## PROBLEM DETAILS
Starting at the top of the material and ending after the line that contains "Looking at the", write those lines again with "comment" swapped for "reply" and nothing else changed. Leave the pictures out.

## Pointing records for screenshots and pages

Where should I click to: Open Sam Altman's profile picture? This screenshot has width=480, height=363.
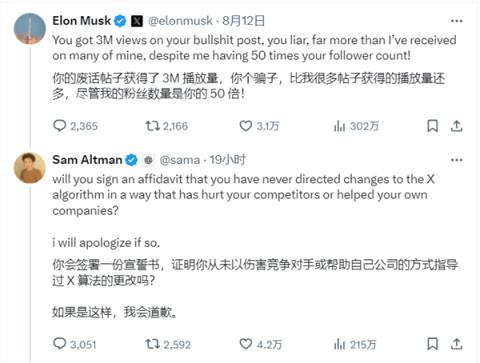30,168
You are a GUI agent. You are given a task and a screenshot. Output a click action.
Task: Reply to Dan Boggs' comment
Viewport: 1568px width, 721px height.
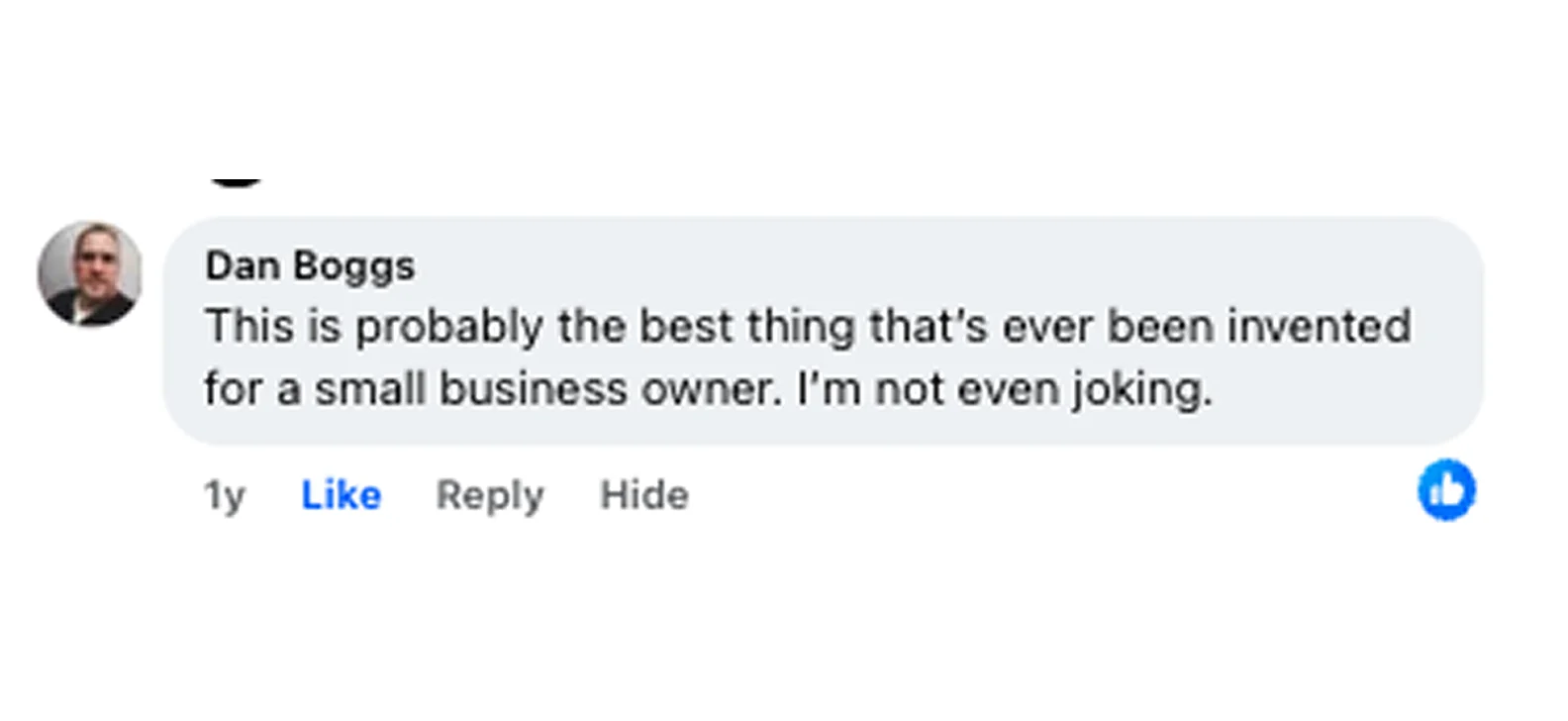[490, 494]
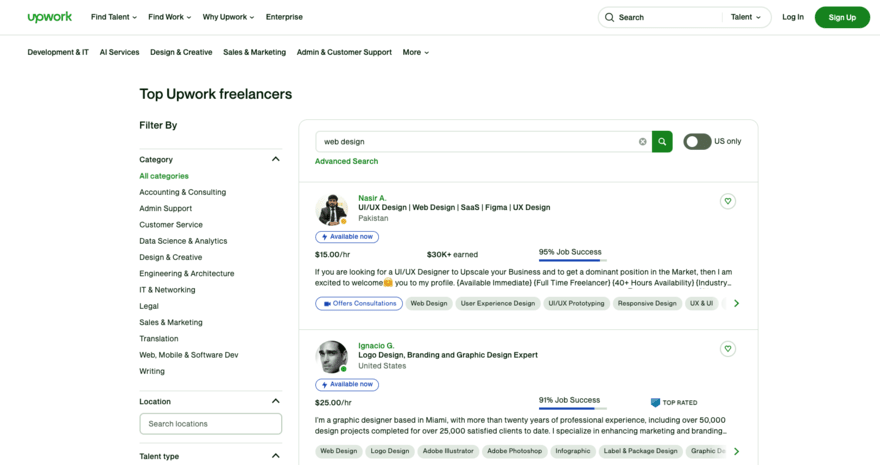Save Ignacio G. with heart icon
Viewport: 880px width, 465px height.
[x=727, y=349]
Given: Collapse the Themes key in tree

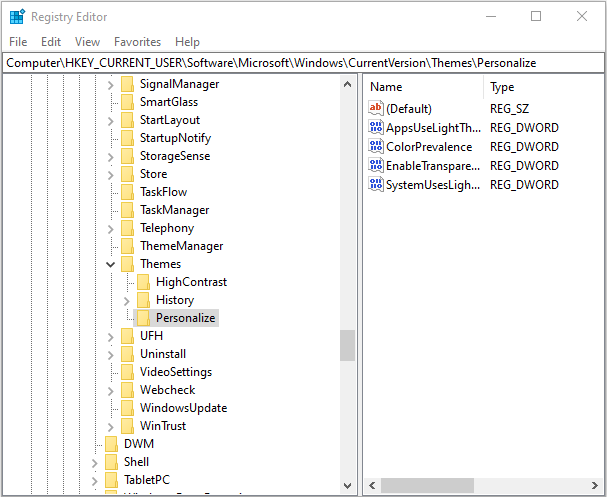Looking at the screenshot, I should [x=110, y=264].
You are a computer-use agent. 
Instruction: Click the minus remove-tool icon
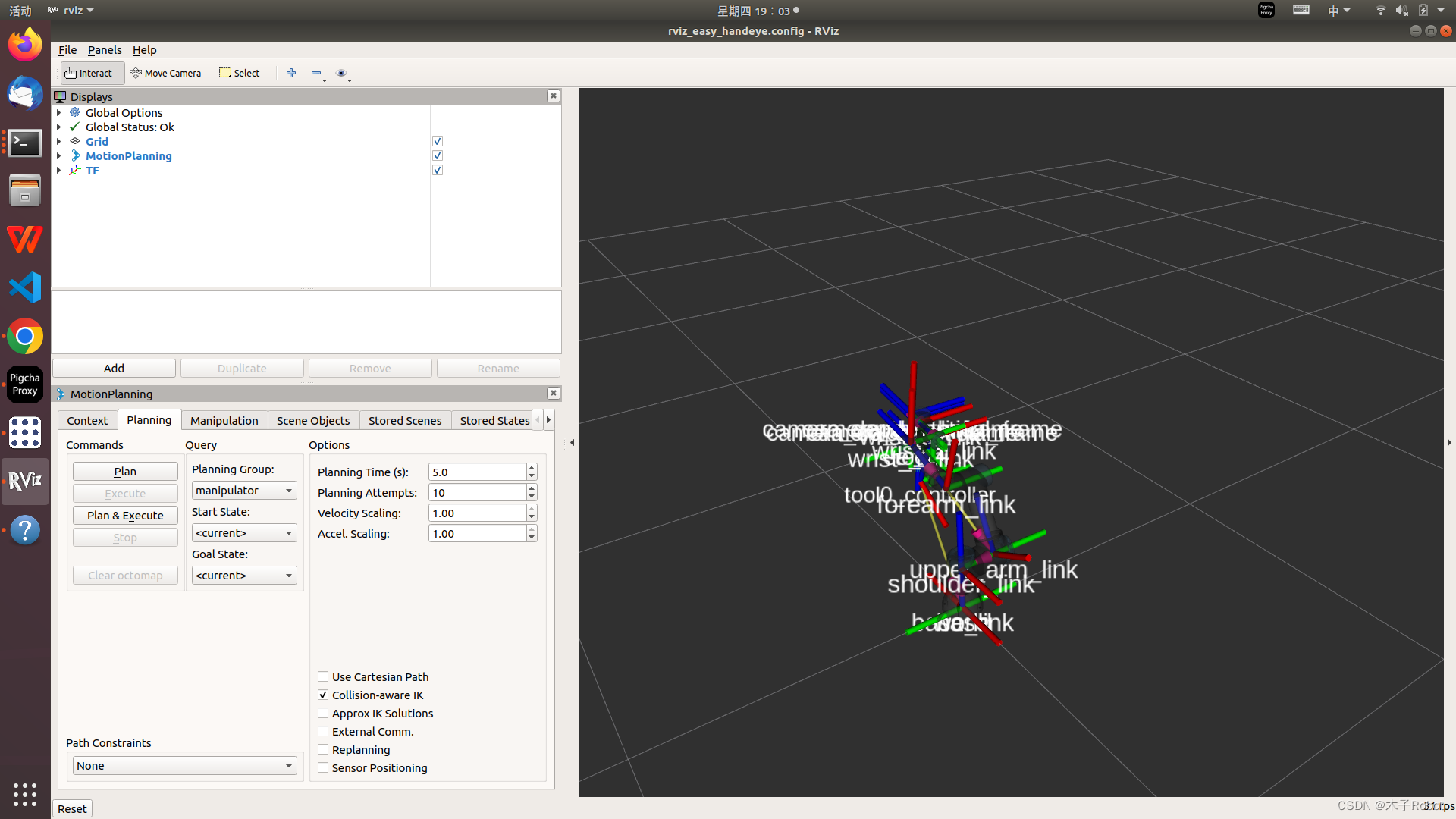pyautogui.click(x=316, y=73)

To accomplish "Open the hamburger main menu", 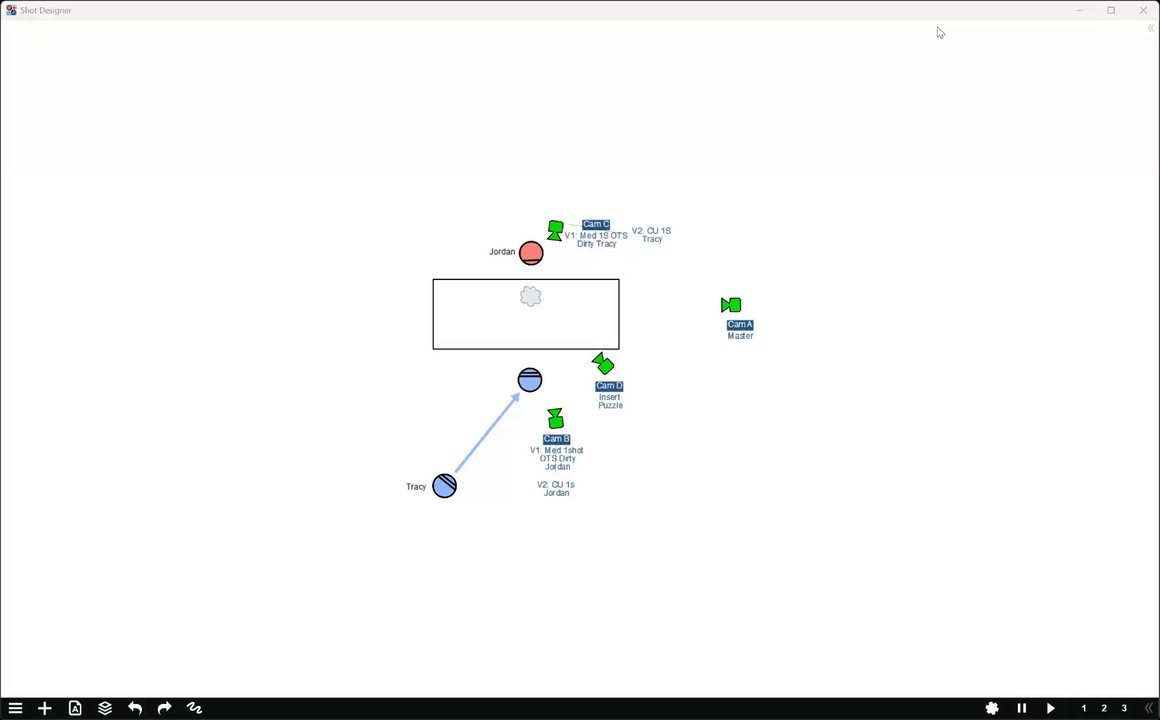I will click(x=15, y=708).
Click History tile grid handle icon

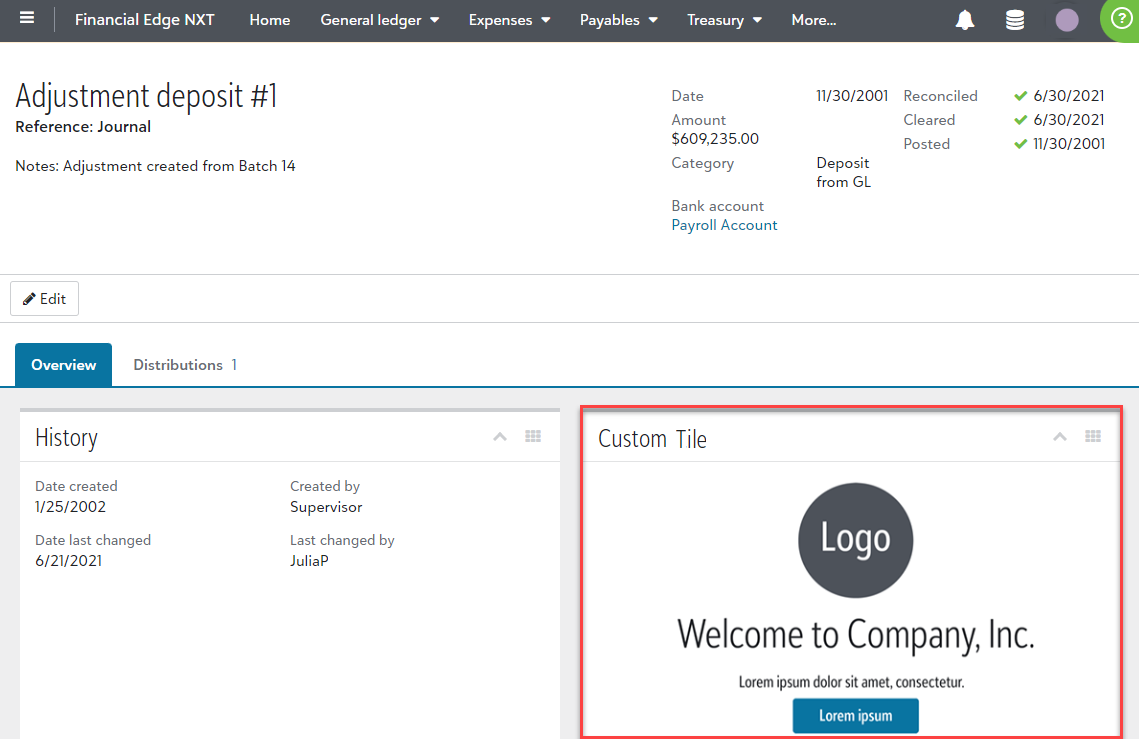coord(533,437)
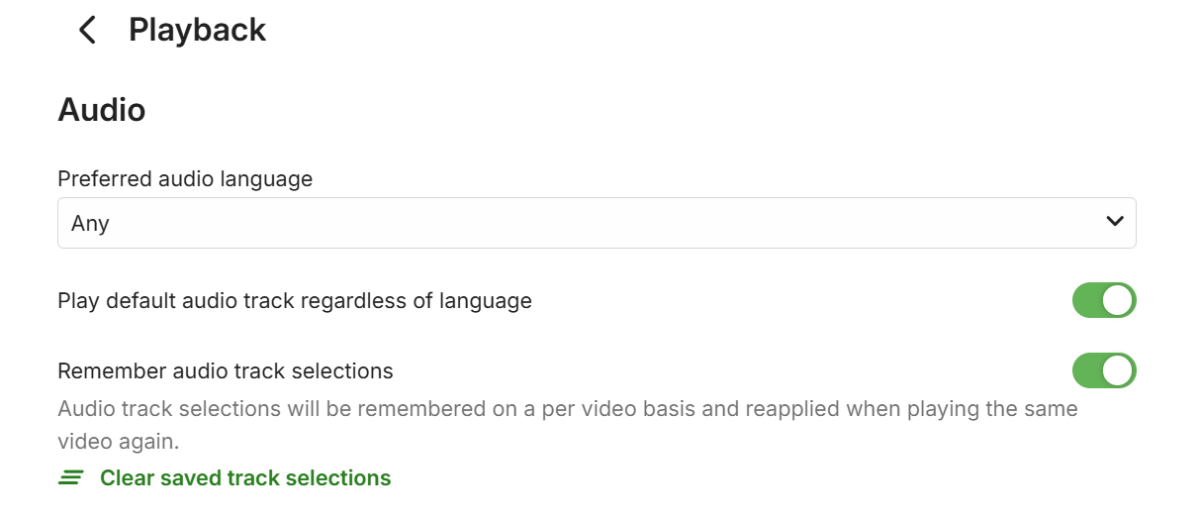Click the "Play default audio track regardless of language" label
Screen dimensions: 1200x521
(294, 301)
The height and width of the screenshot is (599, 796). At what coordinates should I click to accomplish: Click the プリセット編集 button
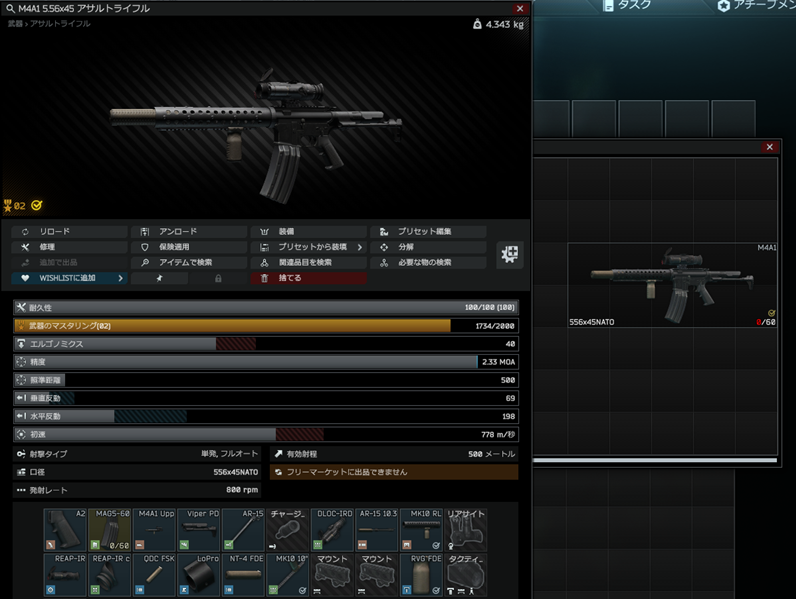pyautogui.click(x=427, y=232)
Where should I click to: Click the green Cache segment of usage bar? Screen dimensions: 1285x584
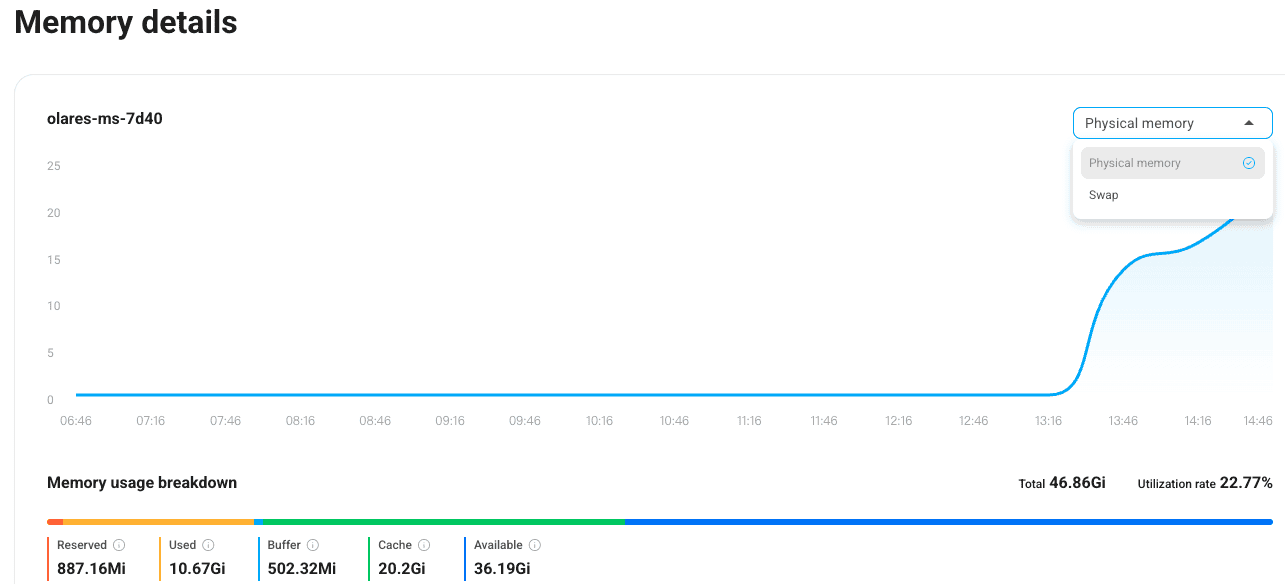pyautogui.click(x=440, y=521)
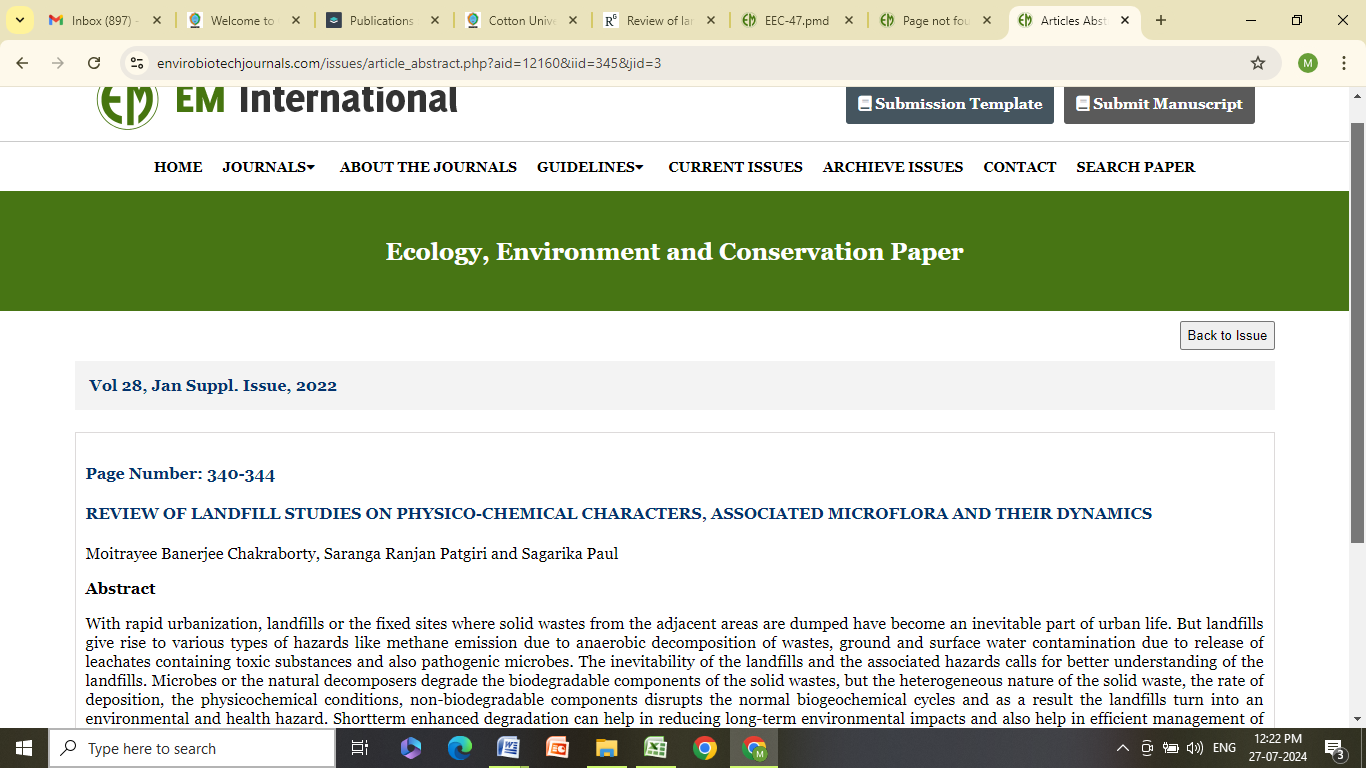Open the Chrome three-dot menu
The width and height of the screenshot is (1366, 768).
[1343, 63]
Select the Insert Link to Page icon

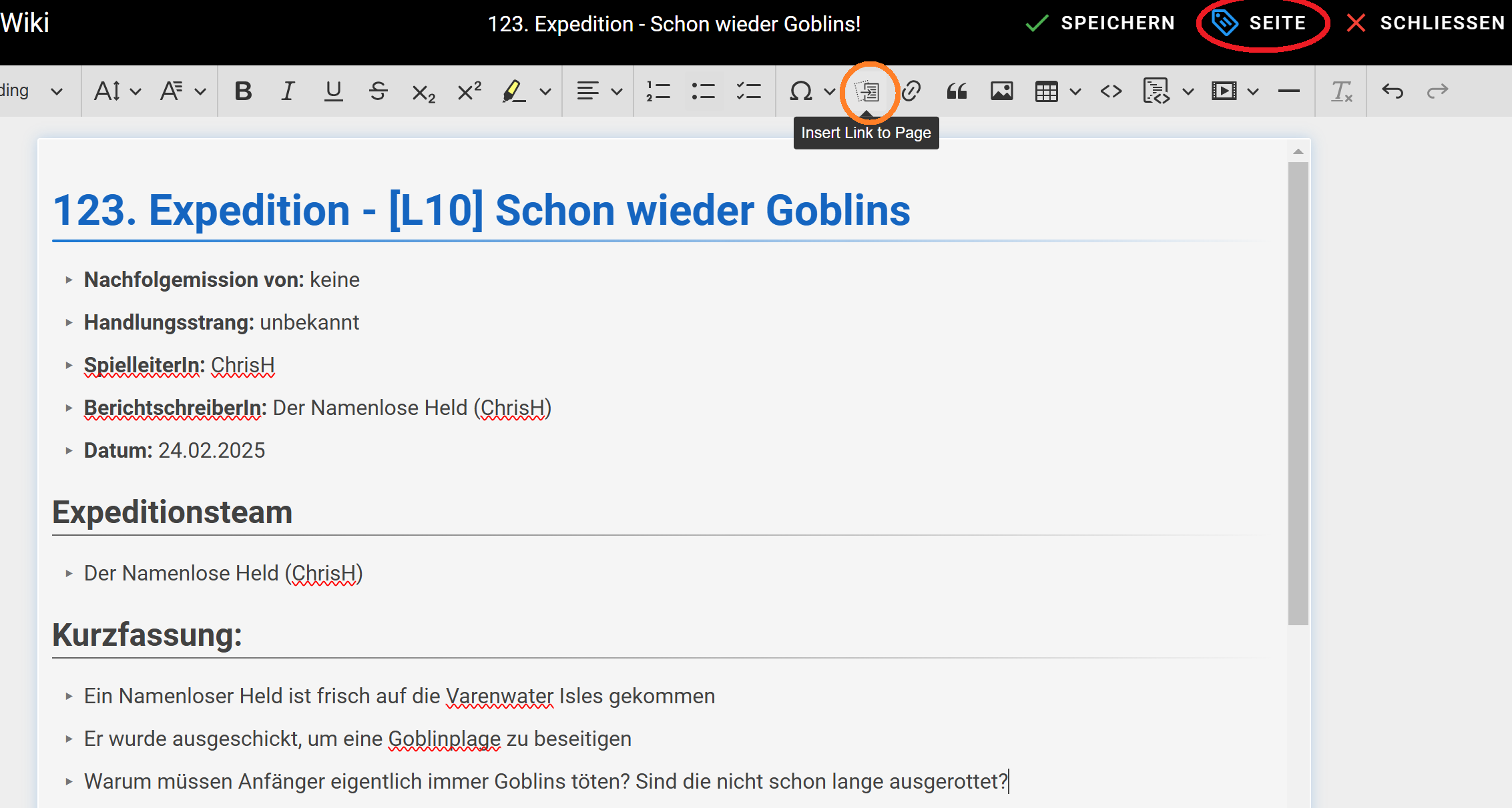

## WRITTEN RESPONSE
Where should I click to: Open Sam Altman's profile picture? This screenshot has width=480, height=363.
30,168
You are a GUI agent. You are given a task and a screenshot. Output a click action.
Task: Reply to Dan Boggs' reply
Viewport: 1568px width, 721px height.
[490, 494]
Save Ignacio G. with heart icon
Viewport: 880px width, 465px height.
[x=727, y=349]
Given: Collapse the Themes key in tree

Looking at the screenshot, I should [x=110, y=264].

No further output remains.